**Brief:** Restate word for word the entries below, starting at the line with "Instruction: Enable the Startmovie checkbox" and ending at the line with "Given: Select Inventory". Keep both end lines and omit the pictures.
[[ Source material open ]]
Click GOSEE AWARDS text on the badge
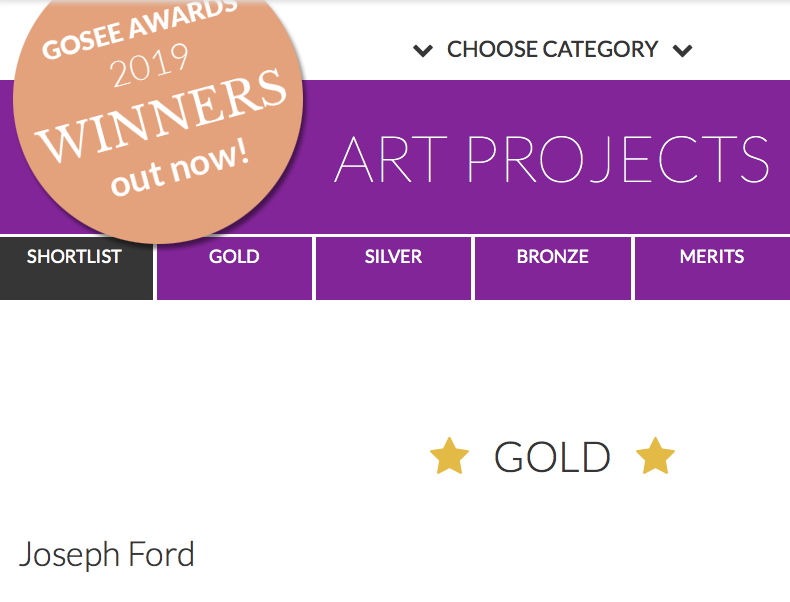 tap(140, 30)
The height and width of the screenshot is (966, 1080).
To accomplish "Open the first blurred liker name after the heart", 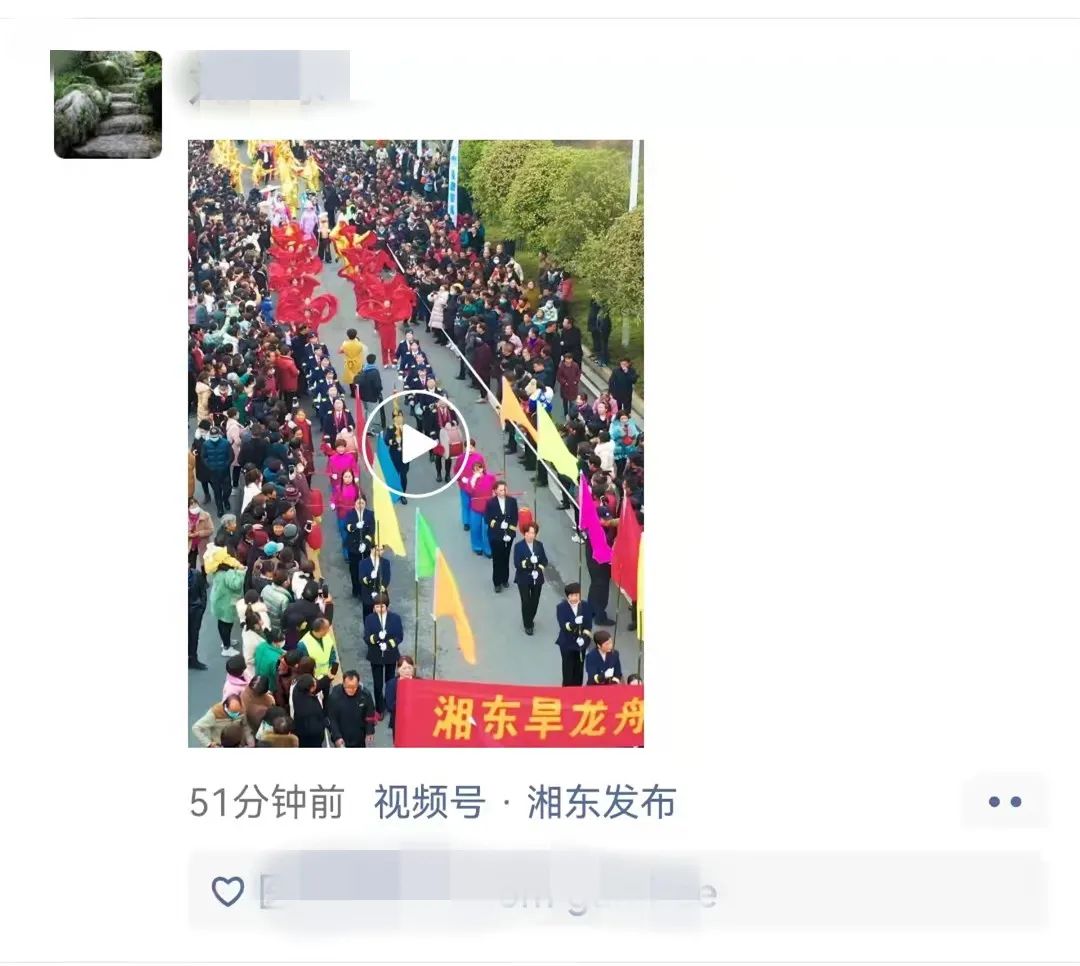I will [331, 891].
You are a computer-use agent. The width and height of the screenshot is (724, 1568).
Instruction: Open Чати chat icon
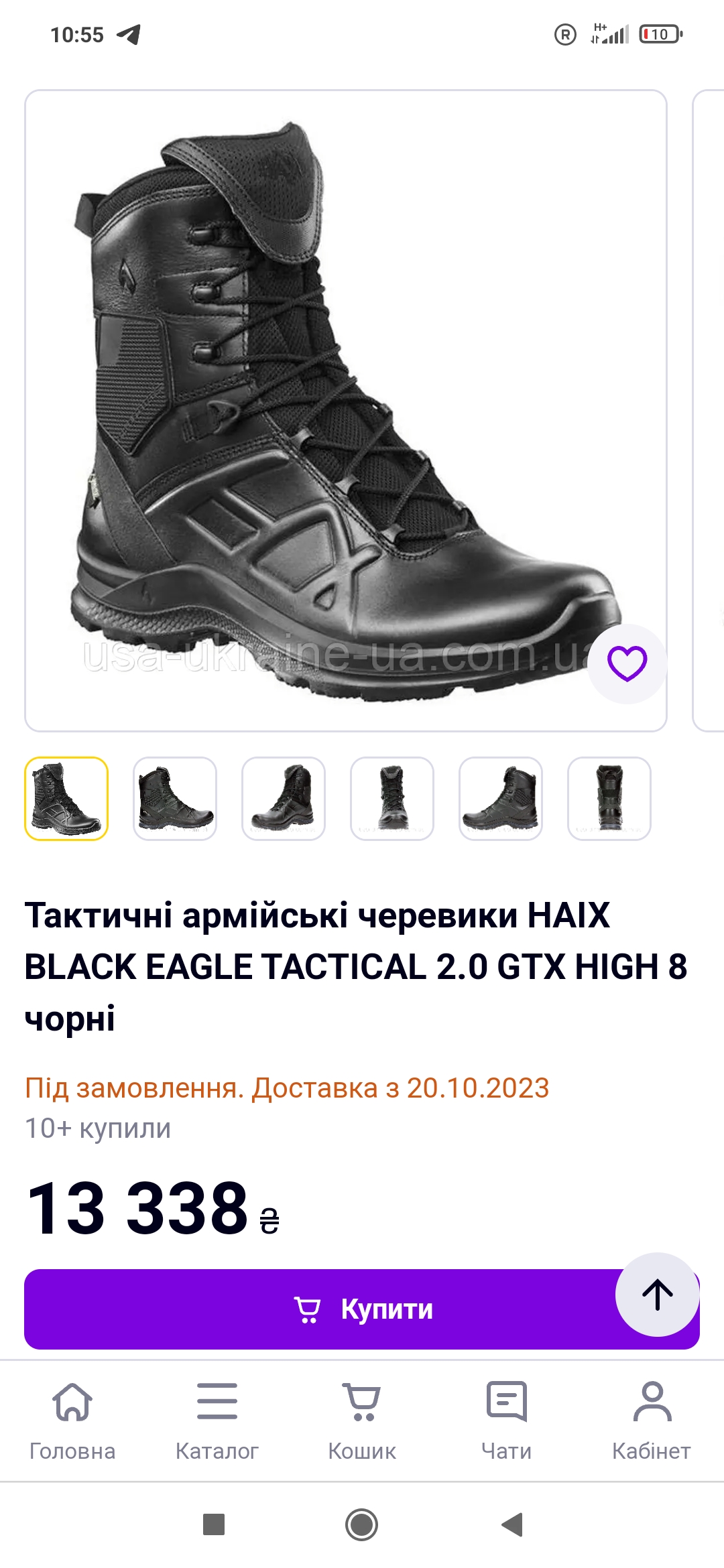point(507,1421)
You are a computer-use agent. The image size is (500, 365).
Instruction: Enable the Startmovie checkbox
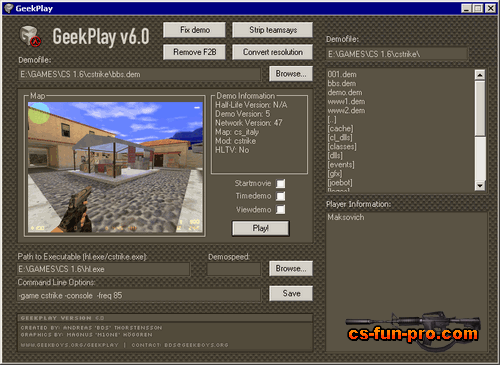pos(281,183)
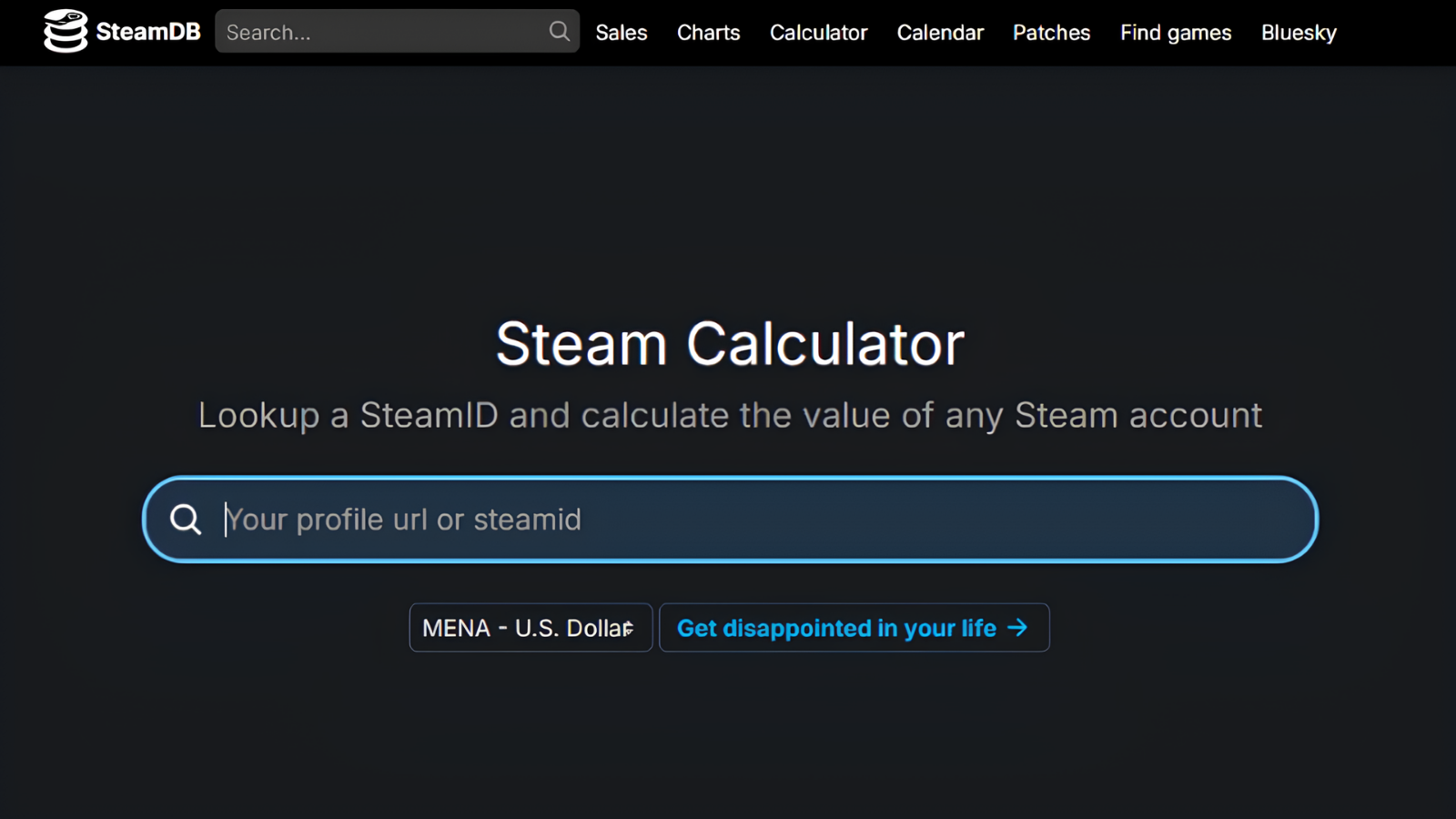
Task: Go to Find games
Action: 1176,33
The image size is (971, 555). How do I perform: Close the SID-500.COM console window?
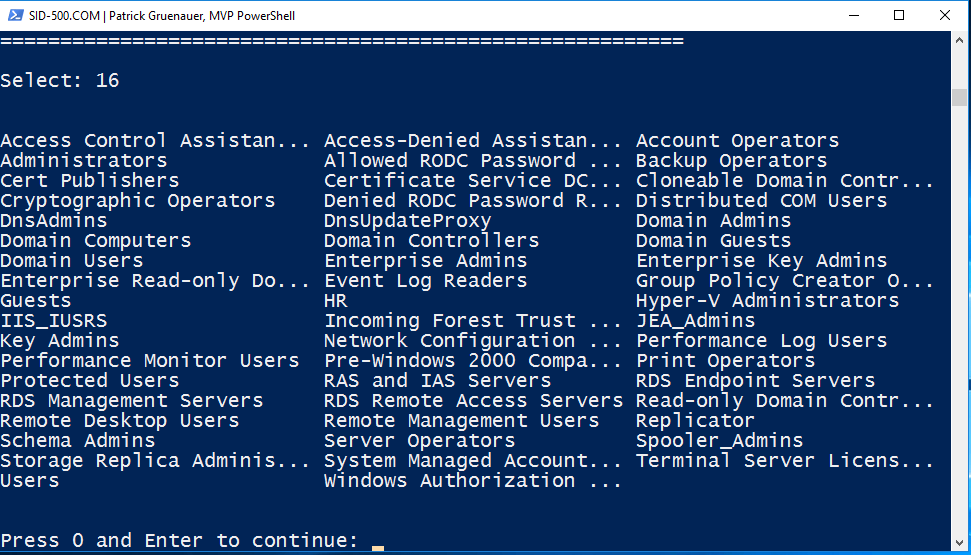944,16
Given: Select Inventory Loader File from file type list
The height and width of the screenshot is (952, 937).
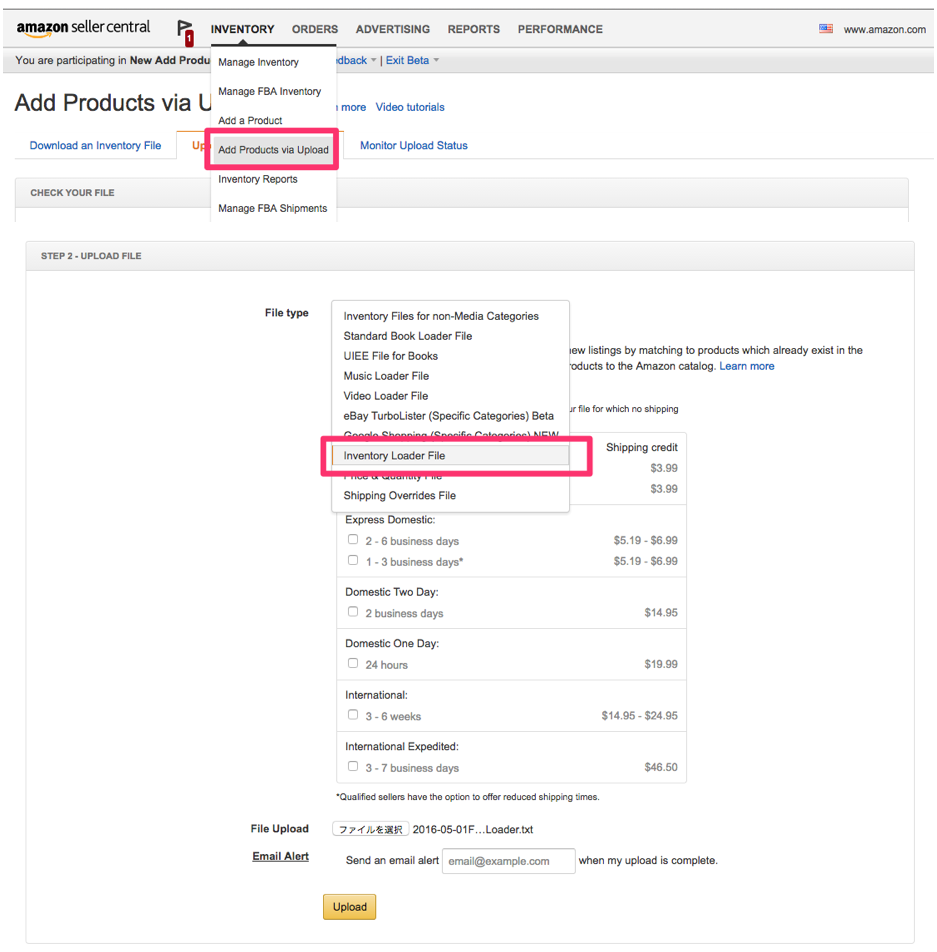Looking at the screenshot, I should pos(394,456).
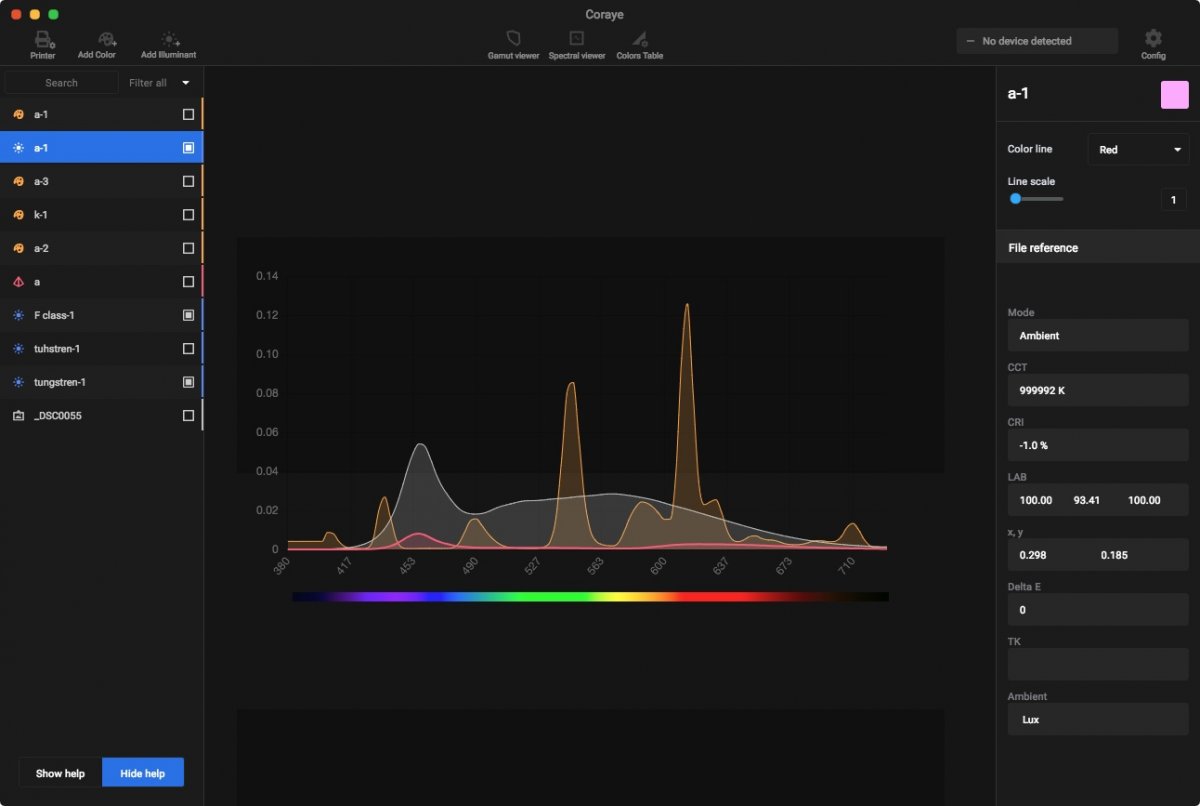Click the Add Illuminant icon
1200x806 pixels.
(168, 40)
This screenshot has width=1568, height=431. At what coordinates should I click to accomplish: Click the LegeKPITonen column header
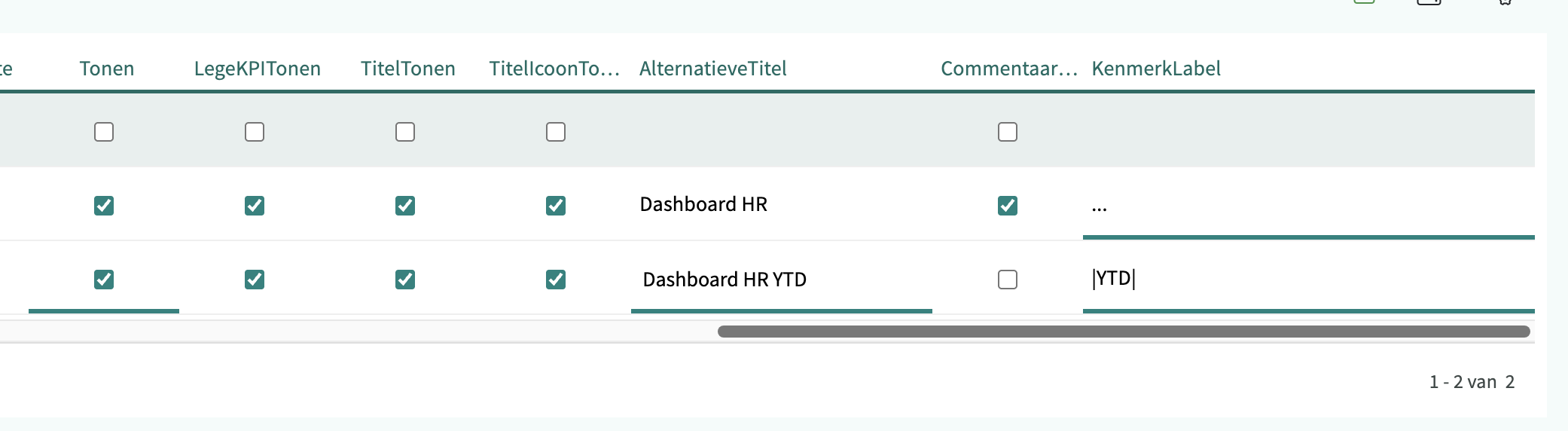click(257, 69)
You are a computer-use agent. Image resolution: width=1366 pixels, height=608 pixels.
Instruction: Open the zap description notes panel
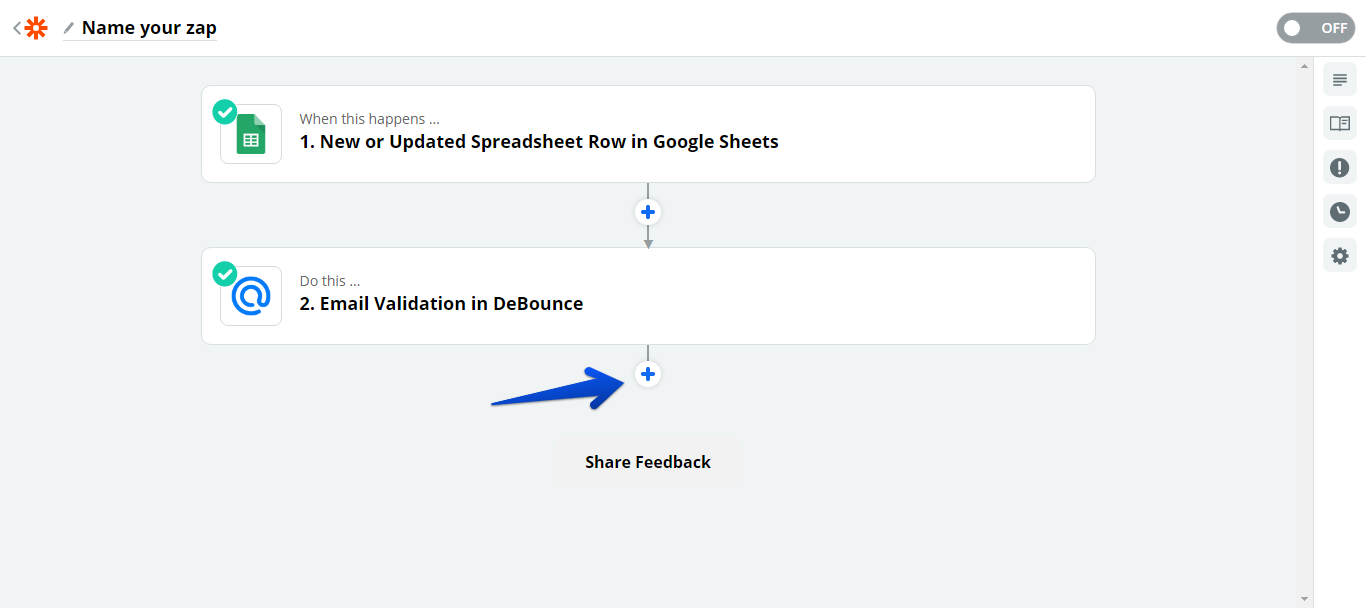click(x=1339, y=79)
[[ Source material closed ]]
**Reply:**
Instruction: Enable the Startmovie checkbox
pos(281,183)
Task: Go to Find games
Action: 1176,33
The image size is (971, 555). How do I perform: Close the SID-500.COM console window?
944,16
Given: Select Inventory Loader File from file type list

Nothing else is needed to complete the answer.